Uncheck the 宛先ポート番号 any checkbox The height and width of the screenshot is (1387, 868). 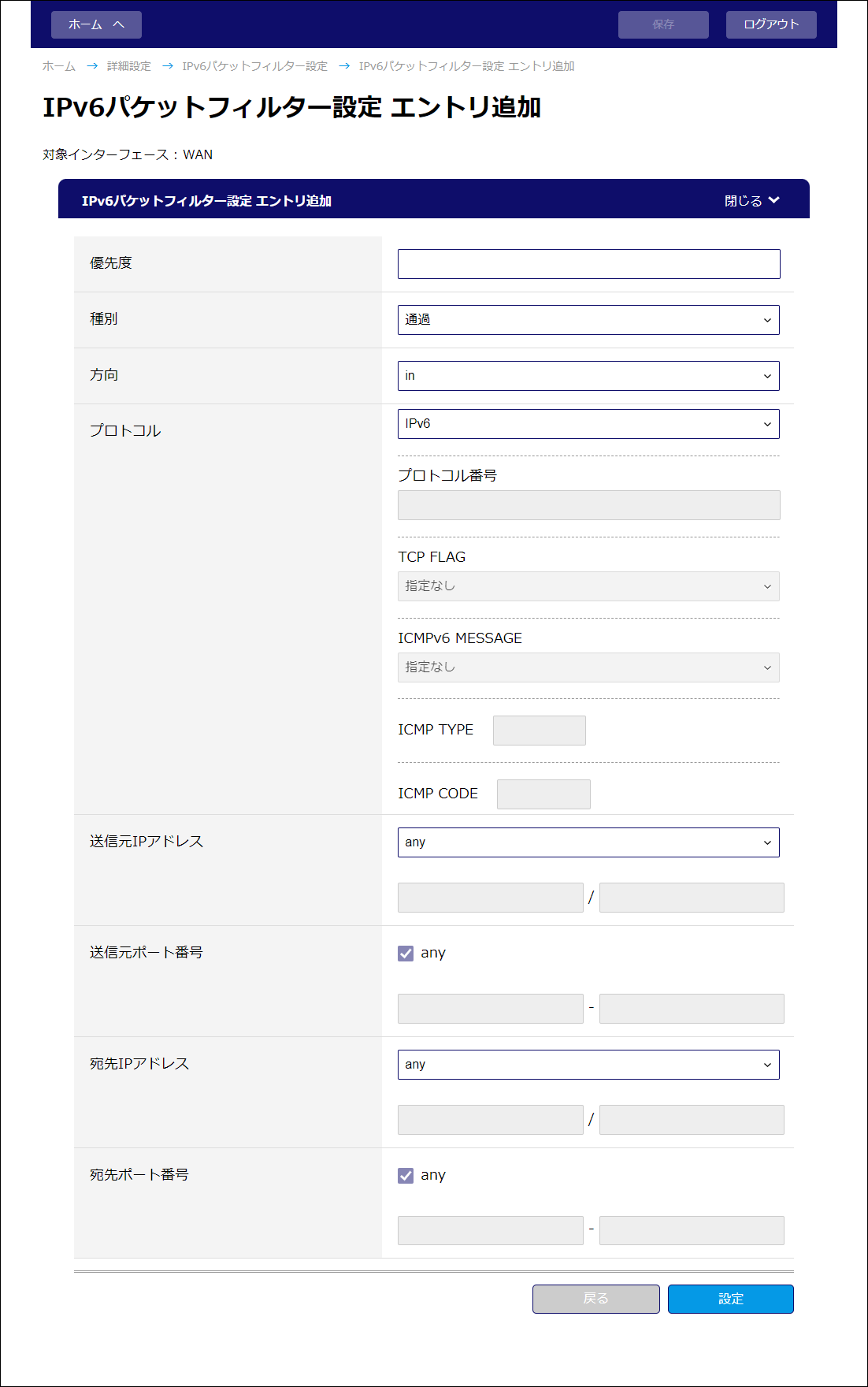406,1176
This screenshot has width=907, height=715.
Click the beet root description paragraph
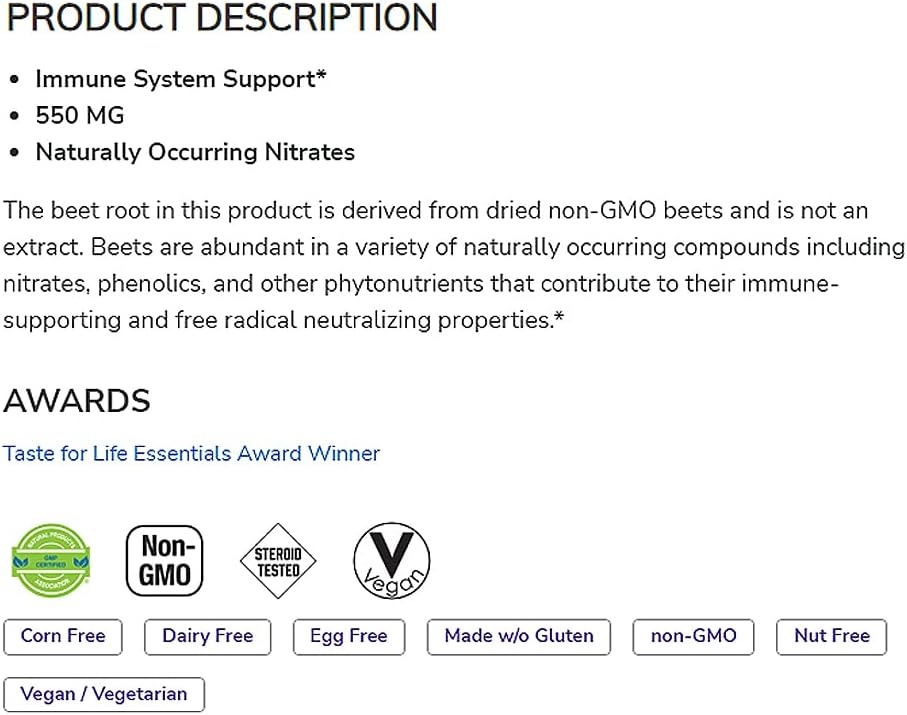click(454, 266)
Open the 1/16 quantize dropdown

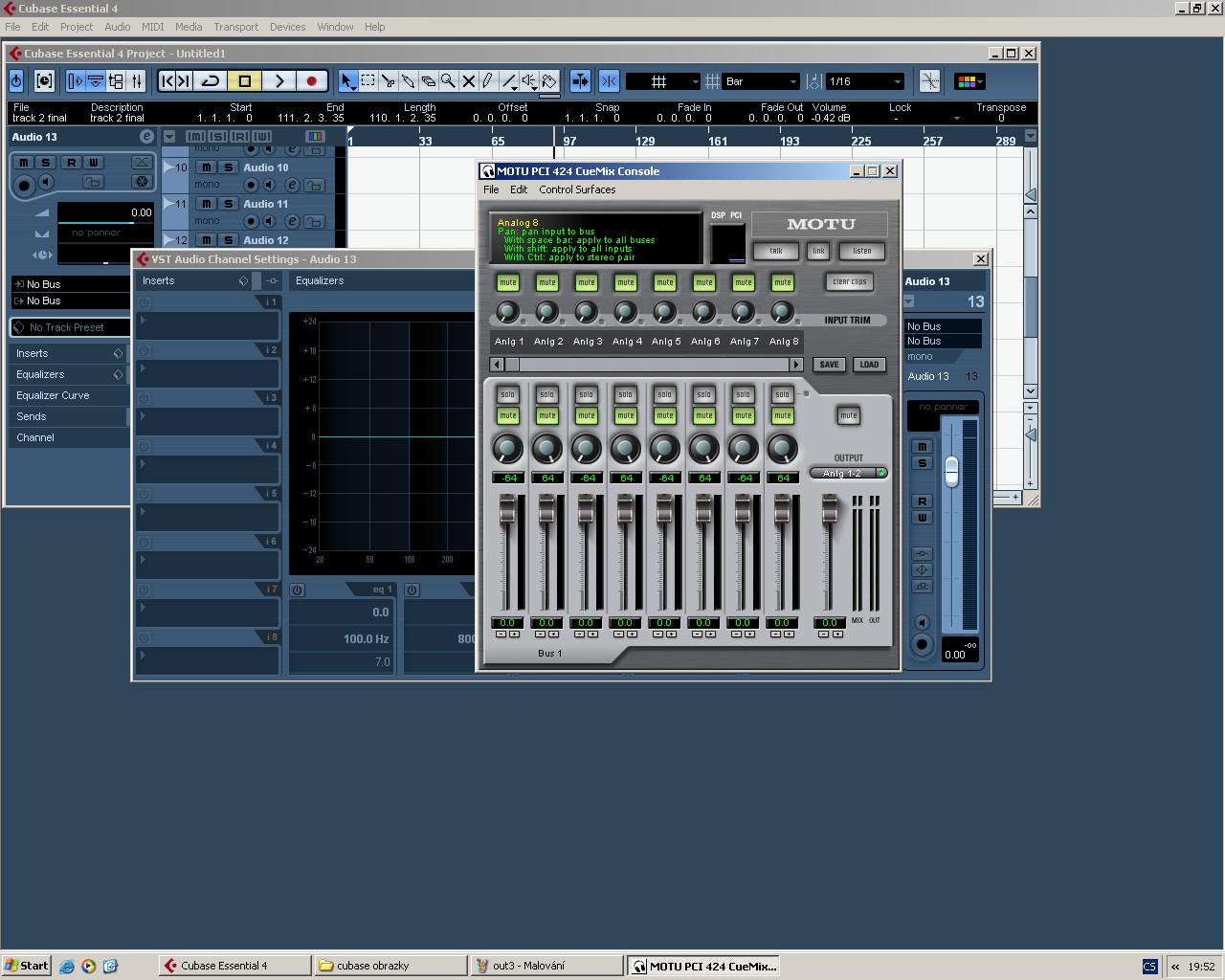click(864, 81)
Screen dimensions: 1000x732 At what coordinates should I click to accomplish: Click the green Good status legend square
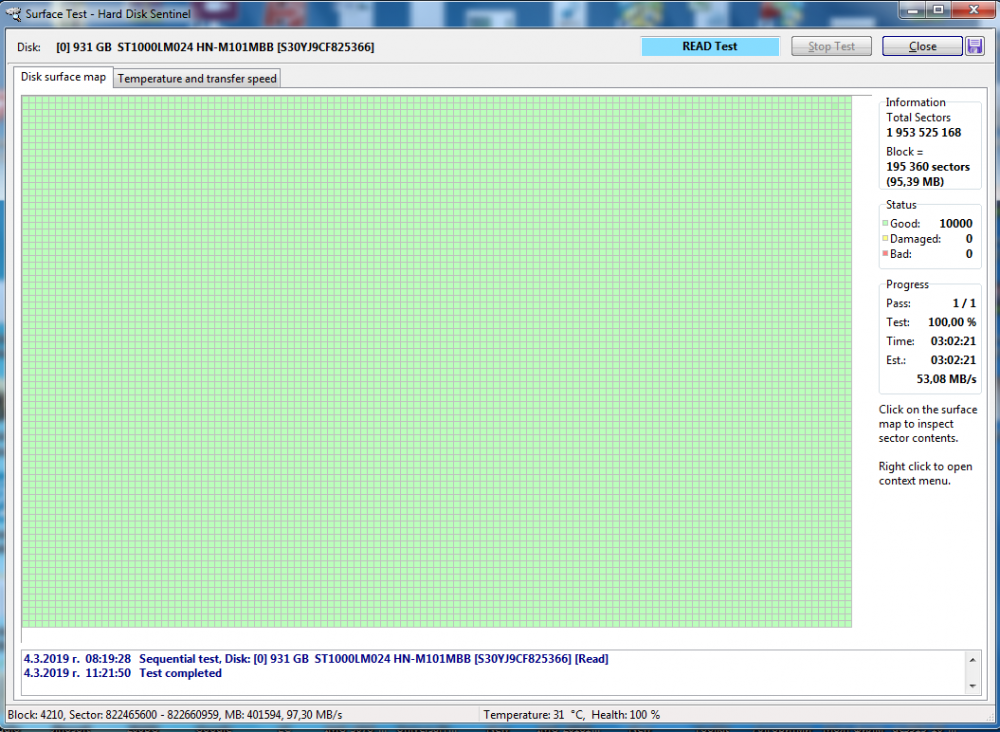[885, 224]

——————

- **TASK TO CARRY OUT**: Only the lines from the one containing "This screenshot has width=907, height=715." through the last line of the entries, both included, should be repeated exactly, and the pictures should be left out.

- **ANSWER BELOW**:
This screenshot has width=907, height=715.
Click the beet root description paragraph
click(454, 266)
Open the 1/16 quantize dropdown

click(864, 81)
Screen dimensions: 1000x732 At what coordinates should I click to accomplish: Click the green Good status legend square
[885, 224]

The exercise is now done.